Does that mean I can start selling second hand boards at brand new prices ; ) - yep just finished it this morning, honest - those aren’t dings there status symbols.

For what used boards sell for up here, you might think they were vintage guitars!

There is an Arrow in the local shop going for 10.00 more than new and its been beat and nothing special. They also sport one of the wood surftech things, its a bit beat with some delam, 880.00!

I usually pickup a board when I surf trip to SC but this year, after riding Harbours for so long, I decided to just make one and add what I wanted as if I was ordering custom. (that and Harbours, even plain, are bumping 1100.00!)

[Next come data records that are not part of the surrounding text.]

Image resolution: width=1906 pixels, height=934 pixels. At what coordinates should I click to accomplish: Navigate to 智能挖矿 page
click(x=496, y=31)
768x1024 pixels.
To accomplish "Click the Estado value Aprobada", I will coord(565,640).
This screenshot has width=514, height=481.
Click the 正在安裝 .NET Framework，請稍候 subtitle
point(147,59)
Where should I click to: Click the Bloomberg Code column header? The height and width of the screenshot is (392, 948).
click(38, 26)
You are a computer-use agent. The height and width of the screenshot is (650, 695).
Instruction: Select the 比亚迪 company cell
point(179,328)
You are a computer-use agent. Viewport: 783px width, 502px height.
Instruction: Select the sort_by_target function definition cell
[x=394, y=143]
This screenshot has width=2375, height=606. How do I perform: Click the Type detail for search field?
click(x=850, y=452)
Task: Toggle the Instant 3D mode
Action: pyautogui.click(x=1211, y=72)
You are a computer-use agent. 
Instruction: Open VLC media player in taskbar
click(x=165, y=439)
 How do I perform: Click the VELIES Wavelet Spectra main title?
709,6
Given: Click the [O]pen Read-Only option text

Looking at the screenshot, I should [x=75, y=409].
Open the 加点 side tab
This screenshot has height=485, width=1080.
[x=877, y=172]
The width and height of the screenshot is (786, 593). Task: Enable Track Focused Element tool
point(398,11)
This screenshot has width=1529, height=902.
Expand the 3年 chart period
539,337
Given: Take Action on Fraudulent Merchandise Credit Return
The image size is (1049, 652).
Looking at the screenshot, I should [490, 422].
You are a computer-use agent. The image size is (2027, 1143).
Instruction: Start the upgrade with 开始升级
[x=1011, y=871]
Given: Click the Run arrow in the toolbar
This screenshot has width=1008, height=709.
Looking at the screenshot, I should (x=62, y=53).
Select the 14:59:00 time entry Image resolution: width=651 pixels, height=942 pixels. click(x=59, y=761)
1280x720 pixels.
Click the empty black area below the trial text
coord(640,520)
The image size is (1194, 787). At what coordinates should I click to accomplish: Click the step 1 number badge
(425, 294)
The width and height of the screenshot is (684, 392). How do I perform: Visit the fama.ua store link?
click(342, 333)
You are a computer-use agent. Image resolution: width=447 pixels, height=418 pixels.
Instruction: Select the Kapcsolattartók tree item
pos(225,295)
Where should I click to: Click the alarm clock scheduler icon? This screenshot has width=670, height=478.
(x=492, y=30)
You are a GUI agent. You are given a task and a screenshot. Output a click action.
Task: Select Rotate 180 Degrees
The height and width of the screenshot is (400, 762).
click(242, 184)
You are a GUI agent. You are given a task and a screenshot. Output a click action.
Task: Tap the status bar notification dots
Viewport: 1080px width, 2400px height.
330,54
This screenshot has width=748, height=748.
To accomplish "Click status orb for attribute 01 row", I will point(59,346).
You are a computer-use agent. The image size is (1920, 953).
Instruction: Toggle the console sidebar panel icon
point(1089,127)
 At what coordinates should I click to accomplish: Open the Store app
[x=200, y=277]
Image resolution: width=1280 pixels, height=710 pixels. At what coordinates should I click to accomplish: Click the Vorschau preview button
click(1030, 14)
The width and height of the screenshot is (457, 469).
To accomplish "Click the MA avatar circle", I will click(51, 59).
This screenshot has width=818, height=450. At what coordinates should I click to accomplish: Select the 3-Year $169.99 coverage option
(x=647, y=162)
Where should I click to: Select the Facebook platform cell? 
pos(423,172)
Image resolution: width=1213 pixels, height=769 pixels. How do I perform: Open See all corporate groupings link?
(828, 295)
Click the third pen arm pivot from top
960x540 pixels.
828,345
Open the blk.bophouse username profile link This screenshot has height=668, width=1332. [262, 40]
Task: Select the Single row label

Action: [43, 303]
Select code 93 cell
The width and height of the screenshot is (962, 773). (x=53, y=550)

The board is very close to my HP1 except I added an inch of width and a touch more nose rocker in the last 5 inches and a bit of chine rail for 24 inches up there too.

The fin box went in nicely-after I realized I can grind most of the top lip off to set it in.

Next time, I will tape off the slot so I don’t get to dig a bit of resin out.

Love those first timer mistakes!

Three inches is over kill? So more like 2 or 1.5 from the lower rail corner?

I read that strength comes from those layers on the rail, I almost went around the rail with the deck patch. We get caught inside a lot up here and boards take a beating on the three mile hikes, driftwood and seaweed. I have snapped and stressed cracked every board I have had in the last twenty years up here.

One thing I will take some pride in, from surfing so long and riding so many different boards, design and what works for me was really easy to make happen.

I am ordering a sanding pad today for the next one, three hours with my little sander…my hands are numb this morning…

Does that mean I can start selling second hand boards at brand new prices ; ) - yep just finished it this morning, honest - those aren’t dings there status symbols.

Done and surfed…

does everything I shaped it to do, surprised at the weight, rather light at 9 lbs…

Final dims…

Single six bottom

Single six deck with 3/4 six deck patch

Red pinlines in resin

9’0"

18 nose

23 3/4 wide

15 tail

3 1/4 thick

3/4 inch nose concave with chine rails

Knifed out 50/50’s in the middle

Hard tail rails

Slight V tail

10 inch Flex fin I foiled myself

Thanks swaylockers for all of the info and help!